How about DR THARP

Discussion in 'Educational Resources' started by peterzhang, Jun 16, 2007.

  1. i am in australia,last year,Dr THARP came to sydney to have lots of lectures.
    How about DR THARP in USA?
    How about his book "trade your way to finance freedom"and "financial freedom through electronic day trading"in USA?
    Thanks so much
     
  2. jem

    jem

    first book was well worth the money. At the time it was truly cutting edge material.

    Now much of the information is old hat. Everyone on the web and elitetrader pushes it like its their own stuff. Expectancy is now the orthodoxy. At the time he wrote the book it was a very rare guru who said you could be wrong more than you were right and still make money. Unfornately for Tharp I think he had too much integrity to call it "Tharp Expectancy" which an IP lawyer might have told him to do. By the way you can pick up a lot of good information at his trading website and from his newsletter.

    Never really liked the second book because I never bought into the co-authors "talent". I spoke with him many times. Nice enough and smart enough guy, but he never once had his own unique trading insights. Plus he used to say scaling out throws off the r multiples and he did not seem to understand that what you lose on the big winners you save on the profits you got to book instead of taking a full loss.
     
  3. Joab

    Joab

    lol

    That explains the large trader failure rate.
     
  4. It seems that there is an argument over whether "scaling out" makes any sense.

    http://www.elitetrader.com/vb/showthread.php?s=&threadid=78975
     
  5. jem

    jem

    there is an argument but - but not if you put it in the expectancy frame work as described by tharp.

    Its just two separate trades.
     
  6. jem

    jem

    The anti scaling out guy seems to believe he can maximize every trade. If you believe that than you would be against scaling out as well.

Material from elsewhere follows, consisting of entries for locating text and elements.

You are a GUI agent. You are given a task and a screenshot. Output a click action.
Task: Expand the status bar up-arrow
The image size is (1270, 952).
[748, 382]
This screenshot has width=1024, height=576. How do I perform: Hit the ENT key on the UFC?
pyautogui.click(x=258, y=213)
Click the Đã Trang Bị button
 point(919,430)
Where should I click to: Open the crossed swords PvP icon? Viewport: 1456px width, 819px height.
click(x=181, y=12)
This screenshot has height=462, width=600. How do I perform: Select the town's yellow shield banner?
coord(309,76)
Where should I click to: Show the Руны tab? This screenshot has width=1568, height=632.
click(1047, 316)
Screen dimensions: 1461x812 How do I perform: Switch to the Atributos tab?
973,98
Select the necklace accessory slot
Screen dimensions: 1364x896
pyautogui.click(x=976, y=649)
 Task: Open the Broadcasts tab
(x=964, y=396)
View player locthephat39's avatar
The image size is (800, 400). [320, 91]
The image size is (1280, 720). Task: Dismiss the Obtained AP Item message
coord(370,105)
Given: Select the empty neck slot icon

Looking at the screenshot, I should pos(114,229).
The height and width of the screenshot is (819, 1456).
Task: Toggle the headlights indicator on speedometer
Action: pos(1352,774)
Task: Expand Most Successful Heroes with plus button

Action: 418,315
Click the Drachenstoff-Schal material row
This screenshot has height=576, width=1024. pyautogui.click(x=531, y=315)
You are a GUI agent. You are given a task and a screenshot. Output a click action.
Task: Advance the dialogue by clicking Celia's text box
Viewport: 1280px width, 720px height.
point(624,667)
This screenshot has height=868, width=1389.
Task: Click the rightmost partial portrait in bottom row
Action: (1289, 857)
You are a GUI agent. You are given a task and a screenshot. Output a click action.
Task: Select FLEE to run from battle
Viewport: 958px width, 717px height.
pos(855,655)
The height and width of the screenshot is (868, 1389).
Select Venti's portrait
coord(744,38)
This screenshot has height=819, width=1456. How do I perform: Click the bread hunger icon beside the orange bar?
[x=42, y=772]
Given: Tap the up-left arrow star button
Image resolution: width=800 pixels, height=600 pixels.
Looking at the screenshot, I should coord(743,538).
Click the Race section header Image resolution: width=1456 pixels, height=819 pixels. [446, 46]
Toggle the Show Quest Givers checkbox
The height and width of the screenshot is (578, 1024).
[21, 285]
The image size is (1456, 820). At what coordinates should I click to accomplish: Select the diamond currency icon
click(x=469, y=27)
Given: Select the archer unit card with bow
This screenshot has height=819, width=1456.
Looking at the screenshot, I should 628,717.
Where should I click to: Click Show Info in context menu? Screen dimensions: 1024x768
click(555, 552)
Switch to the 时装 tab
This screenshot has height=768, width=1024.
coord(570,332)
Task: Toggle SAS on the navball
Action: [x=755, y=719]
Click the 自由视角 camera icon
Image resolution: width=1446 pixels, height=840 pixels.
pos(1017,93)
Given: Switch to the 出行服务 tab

    Real traders understand that is b.s.
     
  7. Actually I don't think that's his argument at all. Let's say you hold two contracts. You're saying sell one at a predetermined spot. That way if it goes back down you have something in your pocket. The problem comes in when it doesn't go back down. Instead, it goes way up. You're way you're making a profit on half the contracts. His way he's making money on all the contracts. And his point is simply that if you think about it logically, holding all the contracts will always be superior, eventhough sometimes the market turns back down and you didn't make the small profit that you might have made by selling half.

    I've gone through my own trades where I've done considerable scaling out...it has worked against me over time.

    You might want to read the thread...alot of good arguments there.

    OldTrader
     
  8. I have gained some good stuff from his work/s..
     
  9. ... and B1S2 runs a pretty good trading thread to boot.

    So while everyone might not agree that his philosophy makes sense for intra-day traders, it does have a certain validity, and it seems to work for him, so I just let'em have it.

    To the point, Dr. van Tharps book is an excellent resource for new/intermediate traders, and a great refresher for guys who are "pros".

    It reinforces the total knowledge base required for effective trading (it's not just about finding the holy grail of entries, which doesn't actually exist, and is the wrong place to look for "it" anyway), and keeps you focused on the fundamentals.

    Anywho, good trading all,

    JJ
     
  10. ==================
    Peter;
    Excellant risk reward ratio;
    books are like that ,especially those 2.

    Hardly ever scale out short;
    longs , find it helpful,
    especially since tops are an area, not a precise piont, except in hindsight.